Exercise instructions: Keep writing the article below on practical fitness tips for people with busy lives, starting right after its last sentence.

[[ Text provided open ]]

5 Practical Fitness Tips for People with Busy (Real) Lives
The fitness industry makes its money by selling us a fantasy. We read fitness articles by fitness models who get paid to workout and write articles about how perfect their lives are.
I don’t mean to categorize all fitness models as having perfect lives. Many of them work very hard and they have many of the trials and tribulations that everyday people have, but that’s not what we see. We get the idealized version of their lives because that’s what sells and that’s what we’re attracted to.
Except for a few very honest people in the industry, we rarely see them when they’re down. We get them when they’re doing yoga on mountain tops or doing high intensity interval training on a southern California beach.
When they’re done with their early morning workout, they come back and have a beautifully crafted kale shake or organic bulletproof coffee with their cover model girlfriend before recording themselves doing some other awesome thing like rock climbing or hitting another workout.

[[ Text provided closed ]]
[[ Given information open ]]

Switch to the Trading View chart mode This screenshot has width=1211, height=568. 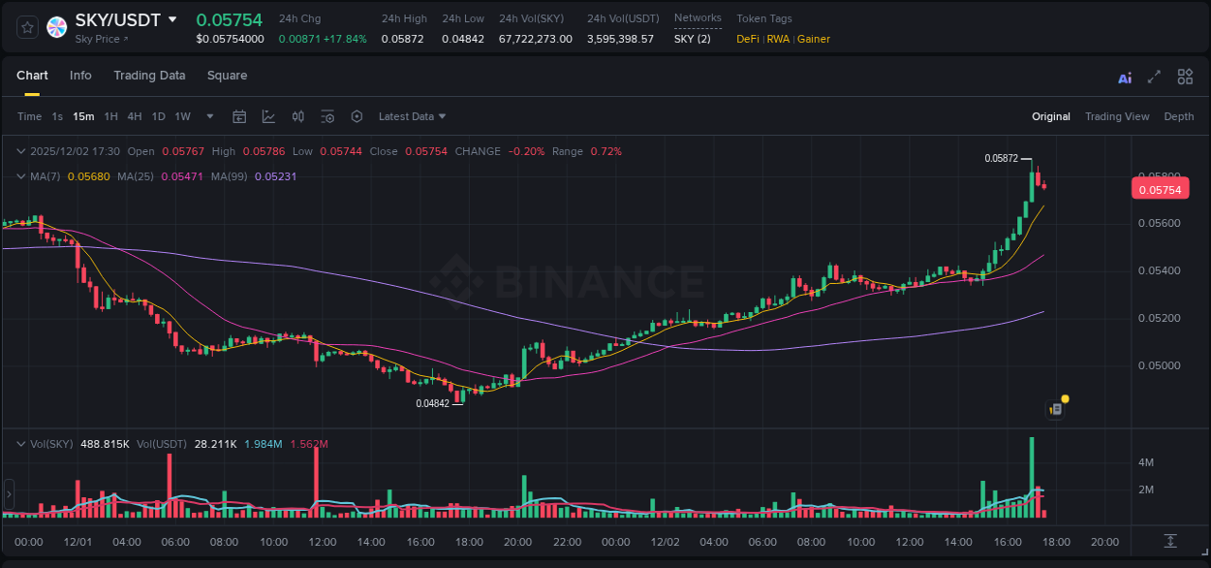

[[ Given information closed ]]

Exercise answer:
Is it really like that? Maybe, but it isn’t likely.
Even if they really do have these perfect lives, they aren’t doing their audience any favors. Anyone could be fit in the context of a perfect life. What people need to know is how to be fit even when things get difficult.
The reality is that you need to know how stay fit when you have bills to pay, a family to feed, and a real job to do.
The Fitness Fantasy Tragedy
Fitness models often portray their lives as being “perfect” for a big reason: it sells. The fitness industry realized long ago that it isn’t the effectiveness of a diet or exercise program that gets people to pull out their wallets. It’s the image. People buy into it because they want that life.
But the problem is that most people don’t have that life and never will because that life isn’t real. Even fitness models have bills to pay and stresses in their lives, and the life they are selling is even a fantasy for most of them.
Of course, there’s nothing wrong with dreaming or striving to live that way, but the danger is in what happens when things get hard. The number one reason why most people quit working out is that they claim they don’t have time.
Without understanding how fitness programs are sold as a fantasy, this reason gets a bit absurd. Many exercises can be done anywhere without equipment, and some of the most effective workouts can be done in 10 to 20 minutes. Diet wise, everyone needs to eat, and salads are available almost anywhere these days. So why do people make the absurd claim that they don’t have time?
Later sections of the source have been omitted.